# [PROBLEM REQUIREMENTS]
In the records below, find the line holding "Instruction: Apply 自動修正" and the line holding "This screenshot has width=1286, height=767.". Set down both, with every line between them, exactly.

# [THE INPUT]
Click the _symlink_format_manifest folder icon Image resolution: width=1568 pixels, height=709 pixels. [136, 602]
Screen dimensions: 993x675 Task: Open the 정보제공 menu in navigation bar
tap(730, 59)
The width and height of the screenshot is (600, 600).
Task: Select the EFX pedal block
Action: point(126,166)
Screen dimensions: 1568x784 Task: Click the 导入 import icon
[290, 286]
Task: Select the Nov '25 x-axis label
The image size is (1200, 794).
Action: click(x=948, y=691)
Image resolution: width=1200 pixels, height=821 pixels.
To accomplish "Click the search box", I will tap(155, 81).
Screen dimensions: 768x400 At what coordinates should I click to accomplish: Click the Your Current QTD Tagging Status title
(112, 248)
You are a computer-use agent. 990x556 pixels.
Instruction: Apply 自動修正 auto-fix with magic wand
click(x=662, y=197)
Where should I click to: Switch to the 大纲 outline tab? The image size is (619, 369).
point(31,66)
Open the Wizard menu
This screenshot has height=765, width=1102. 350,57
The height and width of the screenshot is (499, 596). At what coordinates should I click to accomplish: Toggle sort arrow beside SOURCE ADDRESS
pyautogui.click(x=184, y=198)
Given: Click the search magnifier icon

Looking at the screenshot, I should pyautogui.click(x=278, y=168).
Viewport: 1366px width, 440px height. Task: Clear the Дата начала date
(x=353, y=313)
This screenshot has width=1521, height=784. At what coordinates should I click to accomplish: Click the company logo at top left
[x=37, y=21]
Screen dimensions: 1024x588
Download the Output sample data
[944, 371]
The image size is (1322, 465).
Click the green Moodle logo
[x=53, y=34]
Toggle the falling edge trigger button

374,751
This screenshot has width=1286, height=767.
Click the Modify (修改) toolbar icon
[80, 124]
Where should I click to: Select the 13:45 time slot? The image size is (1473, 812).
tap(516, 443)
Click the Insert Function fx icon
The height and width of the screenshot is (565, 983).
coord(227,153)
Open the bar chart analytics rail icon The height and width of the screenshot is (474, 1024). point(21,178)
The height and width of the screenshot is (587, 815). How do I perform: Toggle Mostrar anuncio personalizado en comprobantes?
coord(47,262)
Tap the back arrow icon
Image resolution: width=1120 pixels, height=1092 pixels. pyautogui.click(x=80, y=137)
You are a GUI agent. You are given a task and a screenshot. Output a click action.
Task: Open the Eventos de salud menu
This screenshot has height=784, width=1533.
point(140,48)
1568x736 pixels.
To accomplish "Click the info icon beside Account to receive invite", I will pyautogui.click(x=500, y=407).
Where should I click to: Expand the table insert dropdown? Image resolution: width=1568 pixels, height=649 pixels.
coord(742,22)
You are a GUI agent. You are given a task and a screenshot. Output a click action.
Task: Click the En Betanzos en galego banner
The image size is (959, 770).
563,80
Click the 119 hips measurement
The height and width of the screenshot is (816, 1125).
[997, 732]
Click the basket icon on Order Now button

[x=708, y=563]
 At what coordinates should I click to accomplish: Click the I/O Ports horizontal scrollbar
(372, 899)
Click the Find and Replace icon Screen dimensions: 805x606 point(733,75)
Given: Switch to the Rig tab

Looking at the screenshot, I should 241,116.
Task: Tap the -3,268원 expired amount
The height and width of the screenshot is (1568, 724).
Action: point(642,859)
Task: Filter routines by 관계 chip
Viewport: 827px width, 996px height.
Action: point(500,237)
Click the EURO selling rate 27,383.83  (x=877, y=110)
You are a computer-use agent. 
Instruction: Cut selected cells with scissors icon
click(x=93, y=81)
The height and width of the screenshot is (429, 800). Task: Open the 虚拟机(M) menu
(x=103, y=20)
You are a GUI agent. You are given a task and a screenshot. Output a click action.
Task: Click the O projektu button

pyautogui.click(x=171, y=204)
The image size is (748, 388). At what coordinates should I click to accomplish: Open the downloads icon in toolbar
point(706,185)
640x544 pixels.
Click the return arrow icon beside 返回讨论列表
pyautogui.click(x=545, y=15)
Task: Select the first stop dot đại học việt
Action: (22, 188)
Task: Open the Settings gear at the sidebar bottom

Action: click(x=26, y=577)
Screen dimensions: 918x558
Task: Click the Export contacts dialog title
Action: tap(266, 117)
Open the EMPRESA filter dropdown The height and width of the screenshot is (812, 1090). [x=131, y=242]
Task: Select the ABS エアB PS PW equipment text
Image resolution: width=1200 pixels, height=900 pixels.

# [WRITTEN SOLUTION]
Instruction: Apply 自動修正 auto-fix with magic wand
click(x=662, y=197)
Where should I click to: Switch to the 大纲 outline tab? The image size is (619, 369).
point(31,66)
Open the Wizard menu
This screenshot has height=765, width=1102. 350,57
The height and width of the screenshot is (499, 596). At what coordinates should I click to accomplish: Toggle sort arrow beside SOURCE ADDRESS
pyautogui.click(x=184, y=198)
Given: Click the search magnifier icon

Looking at the screenshot, I should pyautogui.click(x=278, y=168).
Viewport: 1366px width, 440px height. Task: Clear the Дата начала date
(x=353, y=313)
This screenshot has width=1521, height=784. At what coordinates should I click to accomplish: Click the company logo at top left
[x=37, y=21]
Screen dimensions: 1024x588
Download the Output sample data
[944, 371]
The image size is (1322, 465).
Click the green Moodle logo
[x=53, y=34]
Toggle the falling edge trigger button

374,751
This screenshot has width=1286, height=767.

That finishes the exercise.